Mexico’s RefineriesTue, 01/22/2013 - 13:00
Located in the state of Nuevo León, the Cadereyta refinery, also known as the Ing. Héctor R. Lara Sosa refinery, is responsible for supplying fuel to the north of Mexico. According to Pemex figures, the refinery currently has a capacity of around 275,000 b/d of crude. In 2009, ICA Fluor was awarded an EPC contract for the upgrade of the refinery, including a 42,500 b/d catalytic distillation train.
Located in the state of Tamaulipas, the Tamaulipas refinery, otherwise known as the Francisco I. Madero refinery, is responsible for supplying fuel to the central and gulf regions of Mexico. The Madero refinery currently has a processing capacity of around 190,000 b/d of crude oil. ICA Fluor also won the contract for the upgrade of the Madero refinery in 2009, which is scheduled to be finished in 2013.
Also known as the Ing. Antonio M. Amor refinery, the Salamanca refinery is located in the state of Guanajuato, and supplies the center and east of the country with finished product, and has a processing capacity of 245,000 b/d. A refinery upgrade project was started in 2012, which will increase the refinery’s capacity to refine heavy crude, and is expected to be finished by 2015.
The Tula or Miguel Hidalgo refinery, located in the state of Hidalgo – approximately 150km north of Mexico City - is the main supplier of fuel to Mexico’s capital. It has a processing capacity of 315,000 b/d of crude. In 2010, Saipem was awarded a US$800 million. EPC contract for the installation of two desulphurization units and two amine regeneration units.
Located in the state of Veracruz, the Minatitlán or General Lázaro Cárdenas refinery supplies both the south of the country and the Yucatán peninsula. It has a processing capacity of 185,000 b/d. An upgrade was completed at the refinery in 2011, which currently processes a mix of isthmus and maya crude.

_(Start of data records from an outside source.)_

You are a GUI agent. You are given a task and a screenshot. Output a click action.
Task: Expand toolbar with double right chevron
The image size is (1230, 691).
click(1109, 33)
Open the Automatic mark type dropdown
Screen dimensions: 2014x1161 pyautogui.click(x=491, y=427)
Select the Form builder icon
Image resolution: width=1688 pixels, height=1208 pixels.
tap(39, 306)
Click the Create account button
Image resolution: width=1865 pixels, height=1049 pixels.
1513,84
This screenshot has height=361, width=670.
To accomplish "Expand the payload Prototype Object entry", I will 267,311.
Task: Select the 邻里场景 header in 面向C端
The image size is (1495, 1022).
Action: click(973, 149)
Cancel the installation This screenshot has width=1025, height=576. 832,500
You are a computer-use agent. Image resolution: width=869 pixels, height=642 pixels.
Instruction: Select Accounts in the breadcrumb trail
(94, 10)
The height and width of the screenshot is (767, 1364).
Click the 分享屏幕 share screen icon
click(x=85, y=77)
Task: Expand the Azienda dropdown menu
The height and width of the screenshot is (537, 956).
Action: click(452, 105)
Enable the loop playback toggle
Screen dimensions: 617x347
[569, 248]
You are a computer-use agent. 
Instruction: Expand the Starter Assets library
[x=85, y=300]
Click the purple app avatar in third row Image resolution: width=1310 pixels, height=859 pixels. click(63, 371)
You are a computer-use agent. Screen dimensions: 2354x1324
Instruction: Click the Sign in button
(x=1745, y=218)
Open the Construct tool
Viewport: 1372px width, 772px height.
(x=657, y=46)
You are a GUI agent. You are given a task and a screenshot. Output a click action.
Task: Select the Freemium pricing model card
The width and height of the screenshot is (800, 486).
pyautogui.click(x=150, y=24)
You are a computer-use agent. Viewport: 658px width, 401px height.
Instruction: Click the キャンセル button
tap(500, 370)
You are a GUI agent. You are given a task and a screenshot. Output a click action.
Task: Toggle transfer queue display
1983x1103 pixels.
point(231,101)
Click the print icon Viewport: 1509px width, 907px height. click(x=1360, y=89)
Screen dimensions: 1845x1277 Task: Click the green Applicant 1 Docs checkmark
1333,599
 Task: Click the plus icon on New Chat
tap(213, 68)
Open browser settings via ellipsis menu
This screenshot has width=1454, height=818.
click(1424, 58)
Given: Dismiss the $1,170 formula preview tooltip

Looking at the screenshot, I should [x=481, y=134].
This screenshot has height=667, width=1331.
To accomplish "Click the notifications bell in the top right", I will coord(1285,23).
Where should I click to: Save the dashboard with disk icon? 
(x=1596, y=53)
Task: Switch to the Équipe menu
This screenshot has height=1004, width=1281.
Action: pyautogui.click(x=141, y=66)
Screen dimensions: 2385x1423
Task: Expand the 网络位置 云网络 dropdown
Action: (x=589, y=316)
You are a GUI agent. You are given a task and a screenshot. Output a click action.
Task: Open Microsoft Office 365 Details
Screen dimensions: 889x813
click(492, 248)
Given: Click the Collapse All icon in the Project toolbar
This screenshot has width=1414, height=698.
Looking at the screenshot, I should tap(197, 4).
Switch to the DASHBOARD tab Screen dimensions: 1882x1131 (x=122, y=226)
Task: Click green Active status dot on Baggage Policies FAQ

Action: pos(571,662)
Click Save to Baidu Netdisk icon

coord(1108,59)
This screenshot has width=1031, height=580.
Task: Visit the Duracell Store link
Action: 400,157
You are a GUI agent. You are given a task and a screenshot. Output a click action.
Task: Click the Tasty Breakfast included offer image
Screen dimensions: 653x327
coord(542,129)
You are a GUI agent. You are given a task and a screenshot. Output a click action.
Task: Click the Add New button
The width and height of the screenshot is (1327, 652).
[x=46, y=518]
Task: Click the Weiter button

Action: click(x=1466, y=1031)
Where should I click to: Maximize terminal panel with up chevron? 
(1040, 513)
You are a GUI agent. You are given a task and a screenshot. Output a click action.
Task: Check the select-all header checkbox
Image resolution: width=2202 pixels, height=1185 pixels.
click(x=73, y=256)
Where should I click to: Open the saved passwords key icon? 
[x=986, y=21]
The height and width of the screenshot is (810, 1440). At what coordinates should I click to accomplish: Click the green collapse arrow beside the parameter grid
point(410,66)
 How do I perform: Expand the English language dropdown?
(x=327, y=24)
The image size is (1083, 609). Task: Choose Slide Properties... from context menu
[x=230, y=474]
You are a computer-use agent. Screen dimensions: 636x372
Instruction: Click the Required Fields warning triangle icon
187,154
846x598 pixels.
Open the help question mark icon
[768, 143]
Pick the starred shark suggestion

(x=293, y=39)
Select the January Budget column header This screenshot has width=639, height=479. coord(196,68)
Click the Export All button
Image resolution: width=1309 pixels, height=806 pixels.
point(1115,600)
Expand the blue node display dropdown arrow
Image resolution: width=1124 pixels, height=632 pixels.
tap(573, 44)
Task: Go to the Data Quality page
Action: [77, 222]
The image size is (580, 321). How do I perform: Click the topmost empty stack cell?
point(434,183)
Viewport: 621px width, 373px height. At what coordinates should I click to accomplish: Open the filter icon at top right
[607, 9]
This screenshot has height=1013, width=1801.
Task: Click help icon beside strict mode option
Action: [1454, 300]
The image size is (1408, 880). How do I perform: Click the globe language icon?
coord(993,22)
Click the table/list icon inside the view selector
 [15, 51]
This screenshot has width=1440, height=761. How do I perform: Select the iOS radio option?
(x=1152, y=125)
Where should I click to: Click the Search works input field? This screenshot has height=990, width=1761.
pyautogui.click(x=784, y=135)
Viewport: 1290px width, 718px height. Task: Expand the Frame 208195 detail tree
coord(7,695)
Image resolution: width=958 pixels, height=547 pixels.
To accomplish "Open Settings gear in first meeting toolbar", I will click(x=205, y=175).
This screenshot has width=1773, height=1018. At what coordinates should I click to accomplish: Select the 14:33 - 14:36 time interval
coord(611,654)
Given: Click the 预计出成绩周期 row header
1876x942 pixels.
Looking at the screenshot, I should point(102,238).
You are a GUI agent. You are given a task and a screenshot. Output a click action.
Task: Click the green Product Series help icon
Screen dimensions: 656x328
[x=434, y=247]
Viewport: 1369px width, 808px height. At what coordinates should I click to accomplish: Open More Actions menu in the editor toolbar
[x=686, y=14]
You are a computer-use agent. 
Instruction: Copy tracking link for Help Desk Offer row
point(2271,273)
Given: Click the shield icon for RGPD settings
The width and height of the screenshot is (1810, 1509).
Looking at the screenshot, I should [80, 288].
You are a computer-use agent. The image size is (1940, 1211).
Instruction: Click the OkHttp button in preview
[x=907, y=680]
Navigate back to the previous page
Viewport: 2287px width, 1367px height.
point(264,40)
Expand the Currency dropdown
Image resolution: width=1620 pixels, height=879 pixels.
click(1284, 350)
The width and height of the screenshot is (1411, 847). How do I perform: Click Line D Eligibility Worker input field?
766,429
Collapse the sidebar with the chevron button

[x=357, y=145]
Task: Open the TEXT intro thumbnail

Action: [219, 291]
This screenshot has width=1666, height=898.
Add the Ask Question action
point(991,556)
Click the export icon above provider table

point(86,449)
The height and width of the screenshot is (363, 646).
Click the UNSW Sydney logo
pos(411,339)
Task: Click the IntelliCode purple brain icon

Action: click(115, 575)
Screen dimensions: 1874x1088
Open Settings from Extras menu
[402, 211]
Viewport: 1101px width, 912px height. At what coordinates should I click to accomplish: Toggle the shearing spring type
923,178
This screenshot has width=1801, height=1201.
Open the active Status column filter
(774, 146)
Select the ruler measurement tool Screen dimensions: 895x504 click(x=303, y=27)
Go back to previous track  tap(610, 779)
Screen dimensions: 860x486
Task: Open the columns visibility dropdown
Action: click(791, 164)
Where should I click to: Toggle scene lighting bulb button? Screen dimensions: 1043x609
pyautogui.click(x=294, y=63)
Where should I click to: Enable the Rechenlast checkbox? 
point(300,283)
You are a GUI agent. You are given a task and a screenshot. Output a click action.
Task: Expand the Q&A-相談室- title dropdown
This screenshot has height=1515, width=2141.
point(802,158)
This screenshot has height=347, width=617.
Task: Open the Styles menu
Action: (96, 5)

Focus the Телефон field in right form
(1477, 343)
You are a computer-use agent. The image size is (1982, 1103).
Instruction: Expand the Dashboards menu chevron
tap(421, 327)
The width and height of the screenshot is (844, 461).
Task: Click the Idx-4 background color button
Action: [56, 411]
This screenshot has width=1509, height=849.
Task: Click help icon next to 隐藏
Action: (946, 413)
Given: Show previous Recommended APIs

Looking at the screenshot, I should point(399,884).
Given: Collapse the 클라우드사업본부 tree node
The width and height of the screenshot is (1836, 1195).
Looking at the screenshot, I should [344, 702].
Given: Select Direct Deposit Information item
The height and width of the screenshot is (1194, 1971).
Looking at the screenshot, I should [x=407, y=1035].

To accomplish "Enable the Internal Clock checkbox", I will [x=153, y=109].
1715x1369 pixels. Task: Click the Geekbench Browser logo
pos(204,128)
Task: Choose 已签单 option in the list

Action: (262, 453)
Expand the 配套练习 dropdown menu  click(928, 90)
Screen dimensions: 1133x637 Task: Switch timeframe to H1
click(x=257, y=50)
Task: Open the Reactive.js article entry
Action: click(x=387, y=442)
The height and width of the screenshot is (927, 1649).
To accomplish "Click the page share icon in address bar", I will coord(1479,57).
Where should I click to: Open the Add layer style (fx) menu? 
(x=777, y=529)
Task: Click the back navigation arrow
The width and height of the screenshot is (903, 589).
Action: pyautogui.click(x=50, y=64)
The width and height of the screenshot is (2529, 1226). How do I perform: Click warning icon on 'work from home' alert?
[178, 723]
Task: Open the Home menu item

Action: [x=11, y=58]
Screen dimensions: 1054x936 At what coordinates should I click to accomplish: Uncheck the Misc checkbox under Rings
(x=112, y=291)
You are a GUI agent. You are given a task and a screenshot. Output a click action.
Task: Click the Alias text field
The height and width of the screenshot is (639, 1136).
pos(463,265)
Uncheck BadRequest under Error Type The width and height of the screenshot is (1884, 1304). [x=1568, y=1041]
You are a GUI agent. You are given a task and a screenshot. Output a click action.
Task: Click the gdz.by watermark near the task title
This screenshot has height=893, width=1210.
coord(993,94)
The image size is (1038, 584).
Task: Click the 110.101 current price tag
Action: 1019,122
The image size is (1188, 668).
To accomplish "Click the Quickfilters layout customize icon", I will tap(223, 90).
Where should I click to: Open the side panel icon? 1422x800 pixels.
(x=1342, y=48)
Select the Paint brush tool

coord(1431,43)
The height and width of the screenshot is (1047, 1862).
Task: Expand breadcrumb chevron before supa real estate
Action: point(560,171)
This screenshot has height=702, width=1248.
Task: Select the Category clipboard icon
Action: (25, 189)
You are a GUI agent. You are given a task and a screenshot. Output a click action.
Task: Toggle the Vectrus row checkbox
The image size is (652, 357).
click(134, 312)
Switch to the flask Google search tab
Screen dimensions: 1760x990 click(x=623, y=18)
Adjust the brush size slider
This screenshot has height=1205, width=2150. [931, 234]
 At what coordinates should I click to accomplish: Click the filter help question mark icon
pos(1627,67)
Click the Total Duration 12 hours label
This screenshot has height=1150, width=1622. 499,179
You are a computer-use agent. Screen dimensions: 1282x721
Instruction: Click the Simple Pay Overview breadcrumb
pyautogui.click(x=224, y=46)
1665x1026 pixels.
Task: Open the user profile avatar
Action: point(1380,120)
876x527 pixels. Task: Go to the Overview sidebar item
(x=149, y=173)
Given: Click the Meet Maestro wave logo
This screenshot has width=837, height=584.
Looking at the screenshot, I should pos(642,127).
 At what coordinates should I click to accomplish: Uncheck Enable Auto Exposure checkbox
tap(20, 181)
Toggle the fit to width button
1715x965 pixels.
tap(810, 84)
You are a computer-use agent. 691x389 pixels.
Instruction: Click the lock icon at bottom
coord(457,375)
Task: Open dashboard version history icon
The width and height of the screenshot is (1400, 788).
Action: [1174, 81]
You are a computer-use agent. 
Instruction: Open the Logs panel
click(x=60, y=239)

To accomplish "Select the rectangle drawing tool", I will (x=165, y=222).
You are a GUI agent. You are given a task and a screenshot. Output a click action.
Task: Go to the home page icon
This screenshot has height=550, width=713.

Otherwise known as the Antonio Dovalí Jaime refinery, Salina Cruz is situated in the southern state of Oaxaca, and has a processing capacity of around 330,000 b/d. Located on the Pacific coast, the refinery provides combustibles to the entire region. In 2010, Pemex completed maintenance work at the refinery, and in 2012 embarked on a project to use natural gas instead of coke in to power various refining activities, which would earn the company carbon credits worth nearly US$2.2 million per year.